MODELING THE UNIAXIAL RATE AND TEMPERATURE-DEPENDENT BEHAVIOR OF AMORPHOUS AND SEMICRYSTALLINE POLYMERS

Strain rate and temperature dependent constitutive equations are proposed for polymer materials based on existing isotropic formulations of viscoplasticity. The proposed formulations are capable of simulating some of the important features of deformation behavior of amorphous and semicrystalline polymers. The material model is based on the assumption that the evolution of flow stress is dependent on the rate of deformation, temperature, and an appropriate set of internal variables. The proposed theory is capable of modeling yielding, strain softening, and the orientation hardening exhibited by amorphous polymers.
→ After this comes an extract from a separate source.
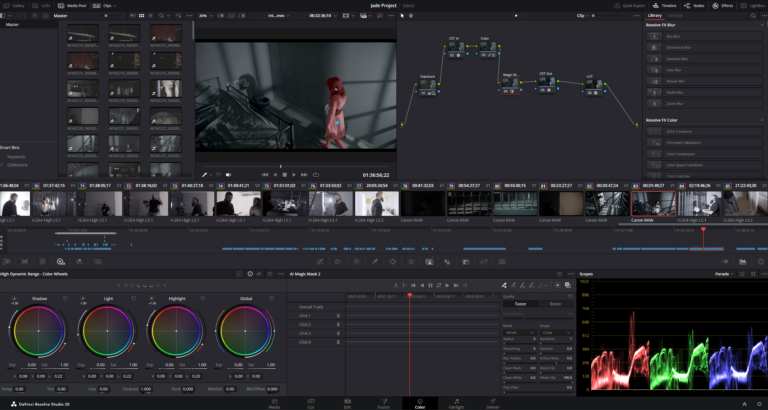The image size is (768, 410).
Task: Open the Effects library panel
Action: (x=723, y=5)
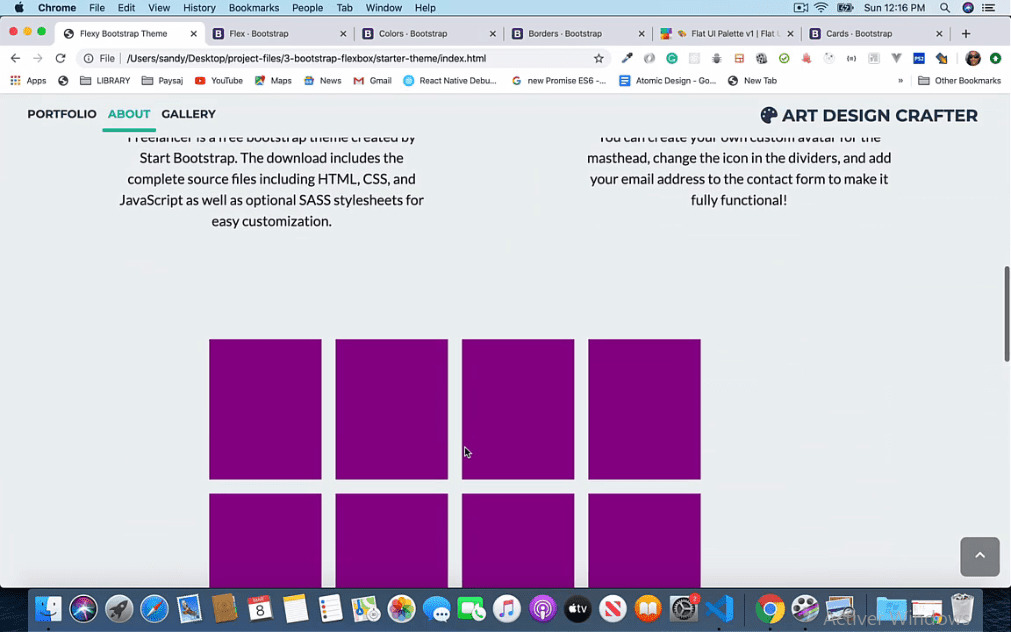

It is also possible to model the initial viscoplastic and subsequent nonlinear hardening behavior shown by semicrystalline polymers at large strains. Uniaxial tensile tests with uniform and hourglass specimens are made at temperatures ranging from 23 to 100-degrees-C and under various crosshead speeds. Both amorphous polycarbonate and semicrystalline polypropylene sheet materials are tested to characterize the stress and strain behavior of these materials and to determine their appropriate material constants. Load relaxation experiments are also conducted to obtain the necessary material constants describing the rate and temperature dependent flow stress behavior of polypropylene. Simulation results compare favorably against experimental data for these polymer materials.